As grandes empresas do setor, conhecidas como hyperscale, como Amazon, Microsoft, Google, Meta e Oracle, devem investir juntas cerca de US$ 725 bilhões até 2026, com três quartos desse montante destinado a infraestrutura de inteligência artificial, incluindo data centers e chips. Este valor representa um crescimento significativo em relação ao ano anterior.
Brasil em posição de destaque
O Brasil já concentra 48% da capacidade instalada de data centers na América Latina e é responsável por 71% de tudo que está em construção na região. Globalmente, ocupa a 12ª posição com cerca de 200 empreendimentos em operação ou desenvolvimento. As projeções indicam que o país deve atrair US$ 33 bilhões em investimentos até 2030, com um terço desse total voltado para ativos imobiliários.
O crescimento da capacidade instalada de data centers no Brasil deve aumentar de 750 MW para 3 GW até 2032, um salto significativo em menos de uma década. O modelo de negócios também está mudando, com as empresas adotando uma estratégia híbrida, onde um terço da infraestrutura é própria e dois terços são locados.
Desafios e inovações
O projeto da Ascenty em Sumaré beneficia-se do regime de ex-tarifário, que isenta de impostos a importação de chips da Nvidia, garantindo competitividade ao empreendimento. No entanto, o crescimento acelerado levanta preocupações sobre demanda energética e uso de água. A demanda global de energia para data centers deve saltar de 115 GW em 2025 para entre 240 GW e 280 GW até 2030, pressionando as redes elétricas.
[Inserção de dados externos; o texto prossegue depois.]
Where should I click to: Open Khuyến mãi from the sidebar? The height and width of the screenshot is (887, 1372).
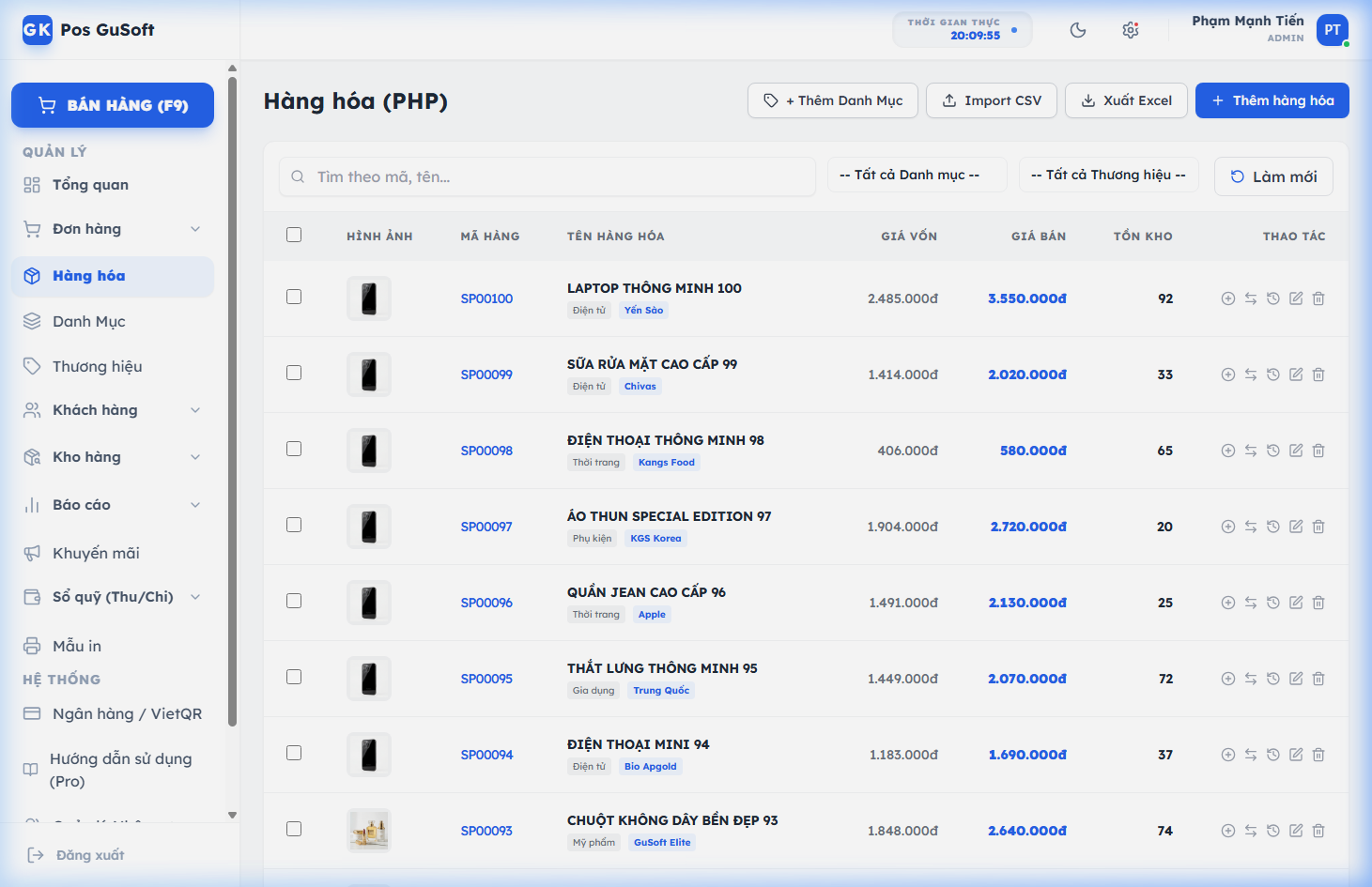coord(96,553)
Além disso, novas tecnologias de refrigeração estão sendo implementadas, como um sistema fechado no complexo da Ascenty, que reduz o consumo hídrico. Essas inovações são essenciais à medida que a fiscalização ambiental se torna mais rigorosa.
O futuro da inteligência artificial no Brasil
O governo brasileiro está ativamente buscando consolidar a posição do país como um hub de inteligência artificial, incluindo missões internacionais para atrair investimentos. A aprovação do programa Redata é vista como um divisor de águas, podendo desbloquear uma nova onda de aportes, especialmente de investidores que esperam segurança jurídica.
Opinião
O avanço do Brasil na construção de infraestrutura para inteligência artificial é um passo crucial para se consolidar como líder no setor, mas exige atenção aos desafios energéticos e ambientais que surgem com esse crescimento.